Playable vertical slice that proves the fun before production
Hats
Iterate the core loop during prototype. The designer's job here is to watch playtests, identify what's not landing, and change the design — not defend the concept doc.
Run playtests with real players outside the team and capture honest feedback on whether the core loop is fun. The team always thinks their prototype is fun — playtesters are how you find out.
Build the smallest playable thing that validates the core loop. Prototype code is disposable — prioritize speed and answerability over architecture, polish, or maintainability.
Review Agents
Content and systems at scale
Hats
Build the actual content that the player experiences — levels, encounters, narrative beats, quests, audio cues, visuals. Content authors work against the systems built by gameplay-engineers and must not be blocked on engineering support for routine authoring.
Implement the validated core loop at production quality. Unlike prototype code, production code is maintainable, testable, and survives the full project. Build the systems that the rest of content and design lean on.
Review production work for adherence to pillars, concept, and scope. The reviewer is the scope gatekeeper — production is where scope creep shows up, and the reviewer's job is to catch it before it compounds.

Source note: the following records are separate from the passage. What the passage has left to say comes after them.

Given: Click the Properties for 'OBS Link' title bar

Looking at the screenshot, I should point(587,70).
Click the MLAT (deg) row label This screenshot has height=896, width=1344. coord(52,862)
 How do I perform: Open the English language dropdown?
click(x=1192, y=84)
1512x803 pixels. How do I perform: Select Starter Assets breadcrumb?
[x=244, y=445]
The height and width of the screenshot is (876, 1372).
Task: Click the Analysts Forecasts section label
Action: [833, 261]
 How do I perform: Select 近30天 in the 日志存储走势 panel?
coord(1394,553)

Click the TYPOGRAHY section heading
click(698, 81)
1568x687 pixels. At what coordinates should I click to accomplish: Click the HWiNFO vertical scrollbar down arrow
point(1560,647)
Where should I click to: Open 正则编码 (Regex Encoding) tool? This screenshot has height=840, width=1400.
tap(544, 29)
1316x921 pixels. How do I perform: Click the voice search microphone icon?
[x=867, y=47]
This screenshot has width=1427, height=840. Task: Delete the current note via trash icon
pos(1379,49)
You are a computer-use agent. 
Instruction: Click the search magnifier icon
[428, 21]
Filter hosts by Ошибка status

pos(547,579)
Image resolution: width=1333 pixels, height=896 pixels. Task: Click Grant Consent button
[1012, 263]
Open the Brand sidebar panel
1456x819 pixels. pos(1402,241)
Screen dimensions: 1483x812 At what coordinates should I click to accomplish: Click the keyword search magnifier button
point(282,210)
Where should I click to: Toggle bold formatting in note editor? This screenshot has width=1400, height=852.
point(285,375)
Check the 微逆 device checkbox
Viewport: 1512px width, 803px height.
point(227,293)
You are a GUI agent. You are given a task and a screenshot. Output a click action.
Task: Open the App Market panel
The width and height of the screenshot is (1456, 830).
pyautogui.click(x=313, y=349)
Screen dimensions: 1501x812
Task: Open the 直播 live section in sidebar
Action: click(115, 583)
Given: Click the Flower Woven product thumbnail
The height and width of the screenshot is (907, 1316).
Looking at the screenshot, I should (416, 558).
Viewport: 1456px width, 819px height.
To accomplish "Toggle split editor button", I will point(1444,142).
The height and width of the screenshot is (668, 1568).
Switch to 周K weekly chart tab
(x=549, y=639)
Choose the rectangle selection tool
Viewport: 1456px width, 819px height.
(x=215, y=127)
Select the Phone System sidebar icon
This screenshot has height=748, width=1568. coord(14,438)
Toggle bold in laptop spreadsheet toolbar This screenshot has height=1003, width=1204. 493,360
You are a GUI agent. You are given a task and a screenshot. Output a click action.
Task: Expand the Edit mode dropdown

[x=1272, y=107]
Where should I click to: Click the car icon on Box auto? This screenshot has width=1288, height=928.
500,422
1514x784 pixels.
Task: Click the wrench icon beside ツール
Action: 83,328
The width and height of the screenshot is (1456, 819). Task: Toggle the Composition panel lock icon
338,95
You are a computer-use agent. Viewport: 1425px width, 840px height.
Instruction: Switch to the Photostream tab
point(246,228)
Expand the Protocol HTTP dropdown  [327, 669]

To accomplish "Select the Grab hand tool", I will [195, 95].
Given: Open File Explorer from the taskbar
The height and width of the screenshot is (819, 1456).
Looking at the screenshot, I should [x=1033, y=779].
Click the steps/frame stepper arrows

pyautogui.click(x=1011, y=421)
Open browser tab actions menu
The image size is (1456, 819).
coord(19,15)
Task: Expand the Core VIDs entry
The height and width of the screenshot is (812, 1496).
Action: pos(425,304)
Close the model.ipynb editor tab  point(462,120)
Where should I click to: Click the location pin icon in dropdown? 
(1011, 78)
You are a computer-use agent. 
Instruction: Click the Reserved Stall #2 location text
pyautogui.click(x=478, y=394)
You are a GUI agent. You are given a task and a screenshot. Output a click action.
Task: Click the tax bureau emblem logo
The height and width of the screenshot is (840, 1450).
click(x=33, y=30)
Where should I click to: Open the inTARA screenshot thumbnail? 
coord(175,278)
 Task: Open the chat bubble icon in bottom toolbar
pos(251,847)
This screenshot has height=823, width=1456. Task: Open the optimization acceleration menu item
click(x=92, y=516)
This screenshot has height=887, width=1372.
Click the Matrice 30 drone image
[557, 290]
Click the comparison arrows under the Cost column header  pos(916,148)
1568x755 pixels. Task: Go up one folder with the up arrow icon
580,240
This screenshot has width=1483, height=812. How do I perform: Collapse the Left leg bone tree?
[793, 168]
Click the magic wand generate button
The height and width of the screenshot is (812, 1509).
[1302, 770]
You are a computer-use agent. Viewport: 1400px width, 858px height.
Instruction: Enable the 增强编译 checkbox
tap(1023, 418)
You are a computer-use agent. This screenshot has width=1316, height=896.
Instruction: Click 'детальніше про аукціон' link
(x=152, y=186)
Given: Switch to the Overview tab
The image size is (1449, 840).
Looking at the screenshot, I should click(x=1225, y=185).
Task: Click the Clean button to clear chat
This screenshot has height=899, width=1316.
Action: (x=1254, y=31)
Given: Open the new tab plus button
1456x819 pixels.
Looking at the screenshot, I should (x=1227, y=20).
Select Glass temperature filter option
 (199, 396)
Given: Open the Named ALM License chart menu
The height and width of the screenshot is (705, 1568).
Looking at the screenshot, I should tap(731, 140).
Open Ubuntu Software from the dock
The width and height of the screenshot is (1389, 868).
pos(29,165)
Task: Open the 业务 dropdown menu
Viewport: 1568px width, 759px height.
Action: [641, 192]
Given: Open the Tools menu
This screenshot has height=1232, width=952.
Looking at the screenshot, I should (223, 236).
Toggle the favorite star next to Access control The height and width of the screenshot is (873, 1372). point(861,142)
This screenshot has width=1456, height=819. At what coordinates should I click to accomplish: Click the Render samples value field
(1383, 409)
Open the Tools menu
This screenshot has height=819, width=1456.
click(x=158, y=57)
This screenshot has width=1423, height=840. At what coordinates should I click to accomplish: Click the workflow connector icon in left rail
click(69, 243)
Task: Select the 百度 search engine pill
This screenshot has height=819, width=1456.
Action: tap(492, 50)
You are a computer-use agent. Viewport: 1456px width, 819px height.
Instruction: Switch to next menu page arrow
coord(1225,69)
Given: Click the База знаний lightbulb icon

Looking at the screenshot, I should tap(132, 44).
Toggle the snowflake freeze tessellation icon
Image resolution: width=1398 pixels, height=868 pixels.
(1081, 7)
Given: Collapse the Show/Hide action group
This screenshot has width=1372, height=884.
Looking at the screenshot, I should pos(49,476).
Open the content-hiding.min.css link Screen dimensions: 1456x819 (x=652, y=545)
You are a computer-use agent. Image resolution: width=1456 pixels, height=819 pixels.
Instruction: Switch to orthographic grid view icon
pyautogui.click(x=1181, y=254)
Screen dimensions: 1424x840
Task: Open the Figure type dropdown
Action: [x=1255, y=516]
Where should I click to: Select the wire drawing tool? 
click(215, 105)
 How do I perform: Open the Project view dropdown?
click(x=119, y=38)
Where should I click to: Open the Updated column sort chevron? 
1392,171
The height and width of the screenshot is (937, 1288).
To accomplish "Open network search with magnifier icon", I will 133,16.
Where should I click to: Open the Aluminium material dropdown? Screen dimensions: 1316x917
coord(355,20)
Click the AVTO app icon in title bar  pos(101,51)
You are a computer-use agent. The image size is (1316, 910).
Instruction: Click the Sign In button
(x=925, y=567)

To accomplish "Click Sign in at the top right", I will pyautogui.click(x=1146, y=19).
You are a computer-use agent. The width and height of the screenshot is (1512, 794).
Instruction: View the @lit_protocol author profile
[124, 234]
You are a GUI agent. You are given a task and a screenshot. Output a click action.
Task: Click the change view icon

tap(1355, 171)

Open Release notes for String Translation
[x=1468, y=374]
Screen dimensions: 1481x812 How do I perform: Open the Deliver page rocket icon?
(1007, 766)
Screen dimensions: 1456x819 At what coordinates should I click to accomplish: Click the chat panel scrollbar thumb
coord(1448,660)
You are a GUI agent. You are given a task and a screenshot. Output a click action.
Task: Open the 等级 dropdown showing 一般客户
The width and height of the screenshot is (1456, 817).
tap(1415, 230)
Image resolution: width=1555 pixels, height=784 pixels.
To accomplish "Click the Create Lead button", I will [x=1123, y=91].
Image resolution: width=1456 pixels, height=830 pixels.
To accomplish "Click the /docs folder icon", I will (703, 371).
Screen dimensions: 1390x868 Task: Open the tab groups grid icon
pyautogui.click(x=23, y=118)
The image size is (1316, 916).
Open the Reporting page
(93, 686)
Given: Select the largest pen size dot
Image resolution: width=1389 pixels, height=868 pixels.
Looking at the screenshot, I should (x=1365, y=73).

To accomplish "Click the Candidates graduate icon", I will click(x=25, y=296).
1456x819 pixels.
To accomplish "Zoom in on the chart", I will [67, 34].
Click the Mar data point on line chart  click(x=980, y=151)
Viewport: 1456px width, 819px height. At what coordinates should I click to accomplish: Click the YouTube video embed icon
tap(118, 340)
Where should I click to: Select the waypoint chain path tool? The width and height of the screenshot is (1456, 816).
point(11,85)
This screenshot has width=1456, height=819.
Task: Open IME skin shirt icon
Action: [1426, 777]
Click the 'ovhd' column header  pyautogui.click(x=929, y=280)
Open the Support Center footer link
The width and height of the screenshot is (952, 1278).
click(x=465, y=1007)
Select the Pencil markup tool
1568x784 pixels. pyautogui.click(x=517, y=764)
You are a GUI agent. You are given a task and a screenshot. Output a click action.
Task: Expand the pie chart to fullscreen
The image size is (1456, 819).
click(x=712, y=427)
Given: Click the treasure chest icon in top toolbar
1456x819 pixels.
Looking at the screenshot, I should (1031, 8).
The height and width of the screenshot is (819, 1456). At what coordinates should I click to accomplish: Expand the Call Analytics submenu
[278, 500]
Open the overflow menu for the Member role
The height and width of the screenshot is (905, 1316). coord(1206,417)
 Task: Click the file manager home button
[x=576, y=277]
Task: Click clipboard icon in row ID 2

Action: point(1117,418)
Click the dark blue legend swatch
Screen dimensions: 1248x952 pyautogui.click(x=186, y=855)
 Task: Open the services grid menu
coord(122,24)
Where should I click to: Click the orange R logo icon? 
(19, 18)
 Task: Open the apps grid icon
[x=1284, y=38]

Design the interlocking systems that make up the full game — economies, progression curves, difficulty tuning, meta-systems. Systems designers work at the game-level math layer, one step above individual mechanics.
Review Agents
The agent **MUST** verify production work adheres to the pillars. Content and systems that drift from pillars produce tonal whiplash and weaken the finished game.
The agent **MUST** flag any work that exceeds the scope envelope defined in concept. Production is where scope creep shows up, and unchecked creep pushes the release date or starves polish.
Tuning, game feel, performance, bug triage, and juice
Hats
Fix gameplay bugs, resolve edge cases, and smooth out rough systems code. Polish-phase engineering is reactive — you're fixing what playtesters and QA surface, not building new things.
Optimize the game to meet platform performance targets — frame rate, load times, memory footprint, thermal behavior on mobile/console. Performance problems that ship become review-score problems.
Find bugs and regressions before players do. Polish-phase QA is about volume and coverage — touch every system, every content piece, every platform, and catch what the team missed.
Tune game feel — timing, responsiveness, juice, pacing, difficulty curves. Tuning is what separates a functional game from a game that feels great, and players can always tell the difference even if they can't articulate why.
Review Agents
Storefront submission, platform certification, and patch pipeline
Hats
Navigate platform certification requirements for each target platform. Every platform has its own TRC/XR/lotcheck requirements and rejection reasons — the cert specialist knows them and preps the build to pass.
Build, package, and submit the game to target storefronts and platform holders. Manage the submission pipeline, handle rejections, ship patches, and own the post-launch hotfix loop.
Review Agents
Game Development
Lifecycle for game development. Differs from application development in three ways: concept absorbs discovery (game pitches and market fit are inseparable), prototype is a gated validation stage (if the core loop isn't fun, production is wasted), and polish is its own dedicated stage because game feel and tuning need iteration time that app work does not.